Guest Post by Robert Romano, Americans for Limited Government

Yesterday, Barack Obama presented his plans to take over the nation’s financial system in a speech in the Great Hall at Cooper Union. Although they would not know it if they happened to listen to his speech, the American people are actually being led down the rabbit hole.

It will be a land of government takeovers and bailouts. Where no investment is safe. Where the government, through the banking system, can levy an unlimited amount of taxes and engage in limitless spending without any vote in Congress. And it will never end.

Americans for Limited Government yesterday published a backgrounder analyzing in detail this takeover, and the indelible, irrevocable impact it will have upon their rights to control their own financial affairs and to keep their private property.

But not to worry. Obama assured the American people that “it is essential that we learn the lessons from this crisis so we don’t doom ourselves to repeat it,” although his reform would do nothing to rein in Fannie, Freddie, the Fed, and the FHA that did so much to cause the crisis, as ALG News has previously reported.

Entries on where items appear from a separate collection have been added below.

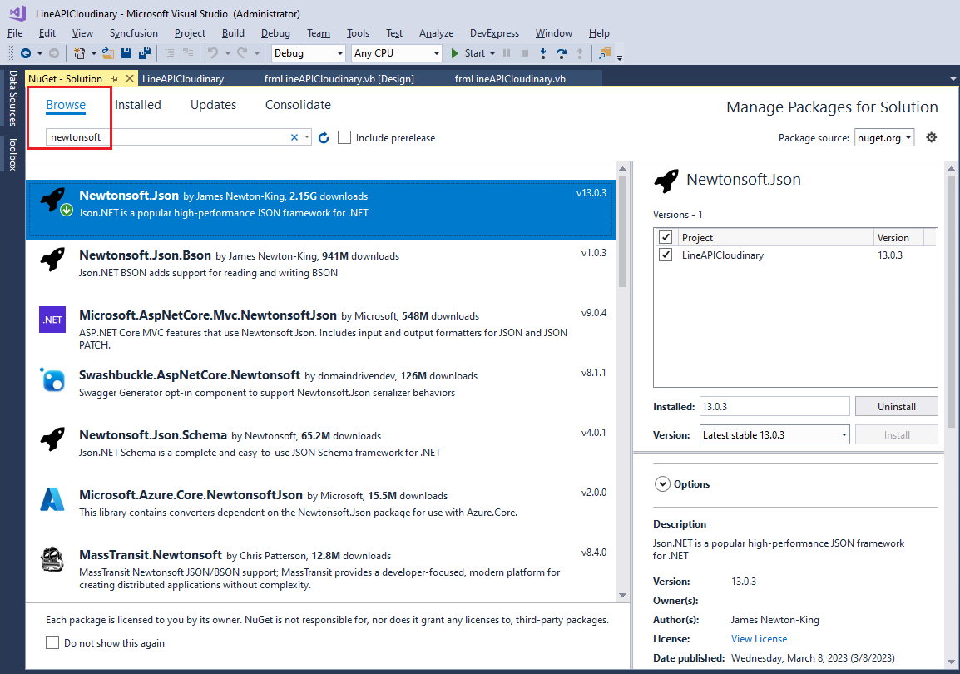
Task: Clear the newtonsoft search with the X icon
Action: coord(294,137)
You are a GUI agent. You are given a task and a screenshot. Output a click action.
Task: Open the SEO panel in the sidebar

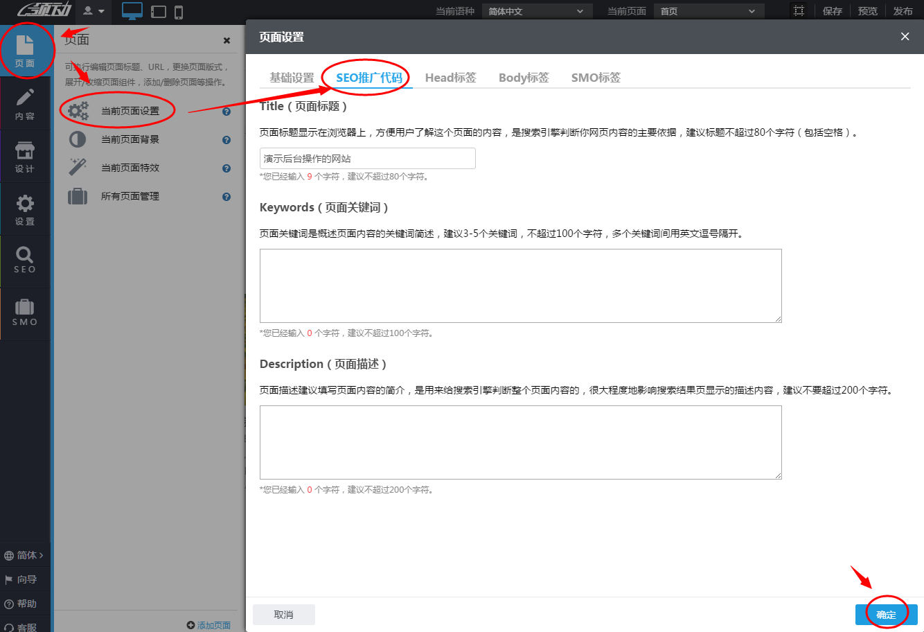click(x=26, y=260)
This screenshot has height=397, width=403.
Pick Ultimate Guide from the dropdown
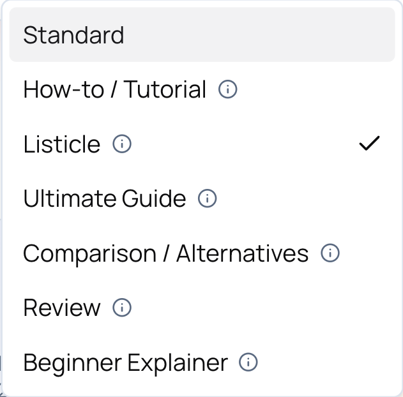(105, 199)
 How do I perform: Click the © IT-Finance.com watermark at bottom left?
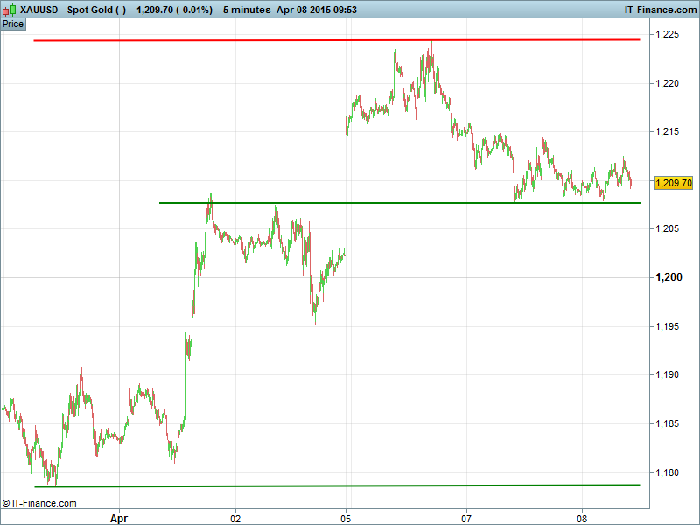[x=39, y=503]
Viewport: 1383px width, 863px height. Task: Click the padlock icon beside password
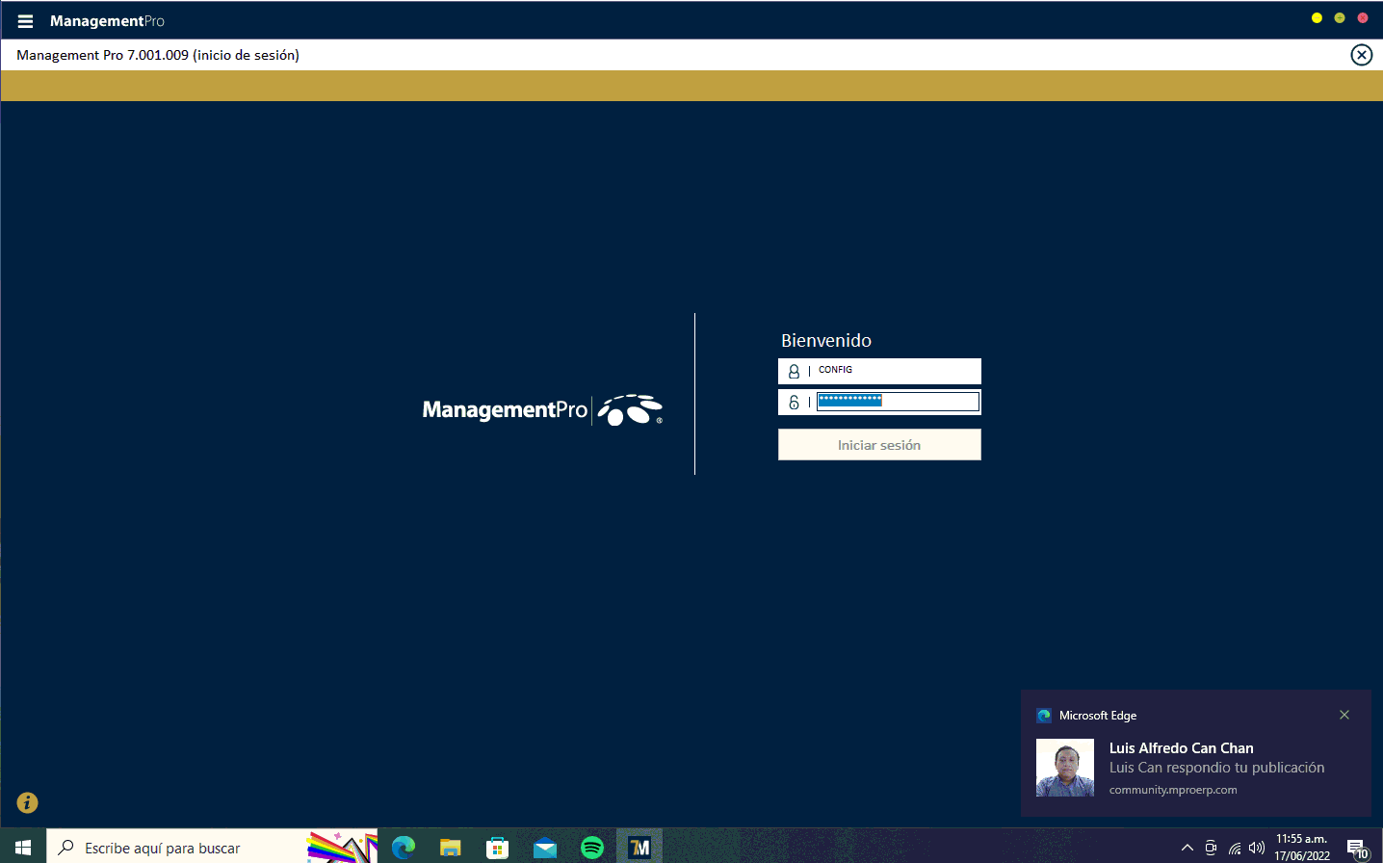[x=794, y=403]
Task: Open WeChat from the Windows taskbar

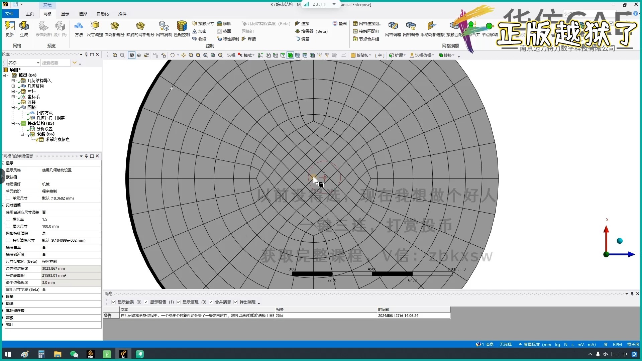Action: tap(74, 354)
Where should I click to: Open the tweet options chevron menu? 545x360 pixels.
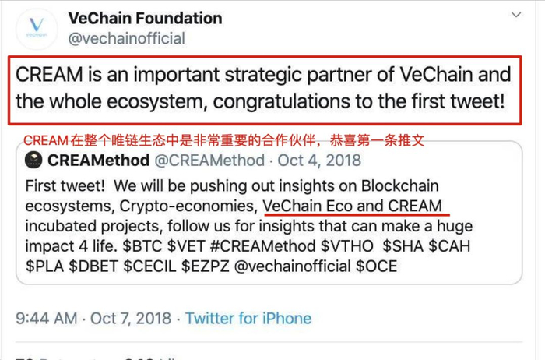[516, 16]
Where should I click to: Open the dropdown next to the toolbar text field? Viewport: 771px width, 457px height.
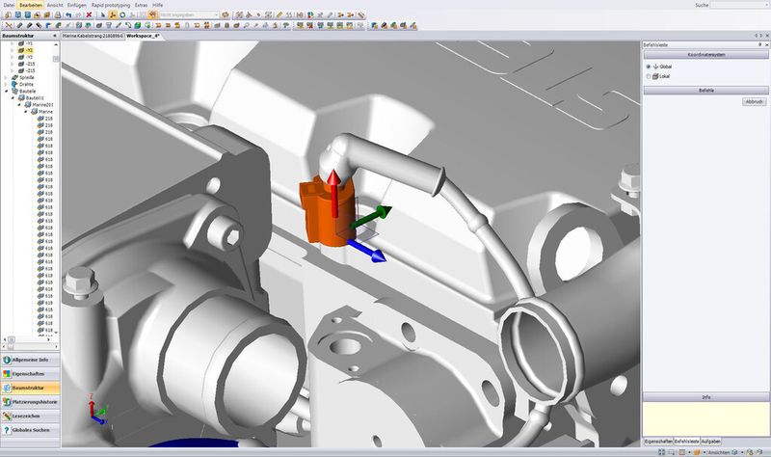pos(217,15)
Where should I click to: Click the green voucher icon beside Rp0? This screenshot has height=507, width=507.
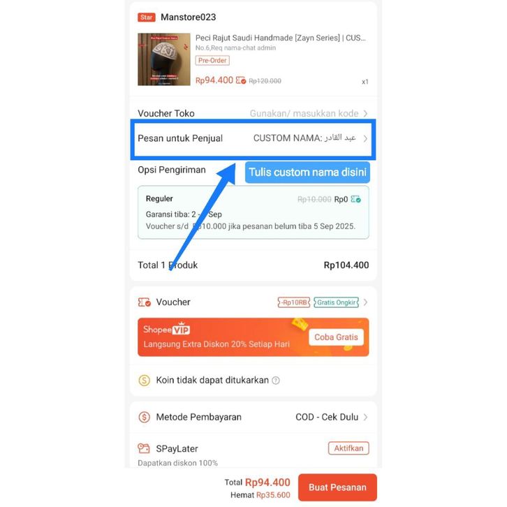tap(356, 199)
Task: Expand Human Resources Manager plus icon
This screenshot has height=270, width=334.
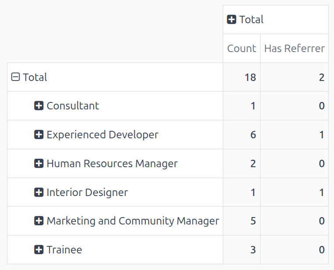Action: [39, 164]
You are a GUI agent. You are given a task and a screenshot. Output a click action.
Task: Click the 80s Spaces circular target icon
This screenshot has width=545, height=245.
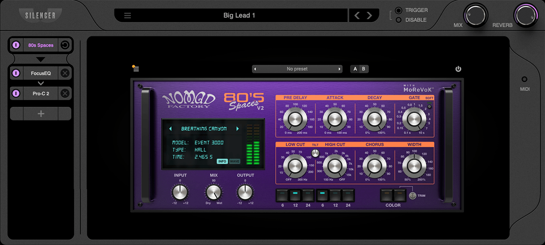(65, 45)
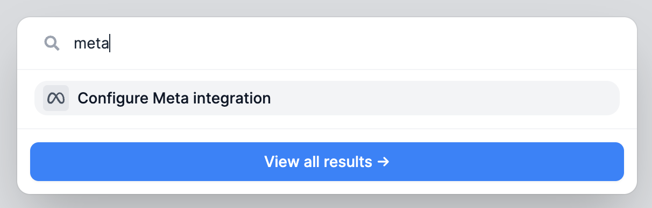Click the blue View all results bar
Image resolution: width=652 pixels, height=208 pixels.
[327, 162]
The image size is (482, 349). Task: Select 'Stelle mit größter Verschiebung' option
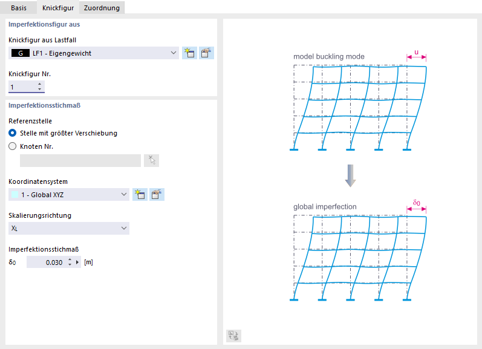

And that he believes “in the power of the free market,” but it appears his only interest is actually taking complete control over the private sector. How?

For starters, the Dodd bill would authorize the Federal Deposit Insurance Corporation (FDIC), Federal Reserve, and the Treasury Secretary to put into receivership any company that is deemed to be in danger of default that is “substantially engaged in activities… that are financial in nature.”

One is reminded that both GM and Chrysler, neither of which are financial companies, were deemed by then President George Bush to be critical to the economy: “By giving the auto companies a chance to restructure, we will shield the American people from a harsh economic blow at a vulnerable time.” They were not financial companies, and there were private sector alternatives, but government put them into the Troubled Asset Relief Program for loans anyway.[# More #]

As a corollary, it would also grant the Fed and Treasury Secretary the power to define what constitutes “financial” activities. And, it would let the Fed declare any company or institution to be a “non-bank financial company” subject to seizure under a revolving $50 billion “orderly liquidation fund” operated by the FDIC and overseen by the Secretary.

To finance the fund, the Dodd bill would give the FDIC the power to levy assessments on about 60 bank holding and insurance companies totaling $50 billion or more in consolidated assets. As reported by the Congressional Budget Office, those assessments would actually be paid for the by American people: “the ultimate cost of a tax or fee is not necessarily borne by the entity that writes the check to the government. The cost of the proposed fee would ultimately be borne to varying degrees by an institution’s customers, employees, and investors, but the precise incidence among those groups is uncertain.”

Importantly, there would be no limit on how much money could flow through the “orderly liquidation fund” in total, allowing the government to seize an unlimited number of companies. The FDIC would then issue securities to be sold to the Treasury Secretary of seized firms, and the Secretary could either keep or sell those securities.

The legislation would require no Congressional authorization for firms to be seized, the funds to be spent, or new assessments to be levied by the FDIC to replenish the fund.

Finally, and this is the kicker, the bill would prevent a seized firm from challenging its status in federal courts, as reported by talk show host Mark Levin. This, despite the fact that the seizure would be a clear violation of the owners’ Fifth Amendment rights against deprivation of property without due process of law.

Adding insult to injury, Senate Majority Leader Harry Reid is forcing the Senate vote on the bill — on Monday. With time running out, the only hope the American people now have is for their elected representatives to defeat this legislation. Otherwise, there may not be any way out of this rabbit hole.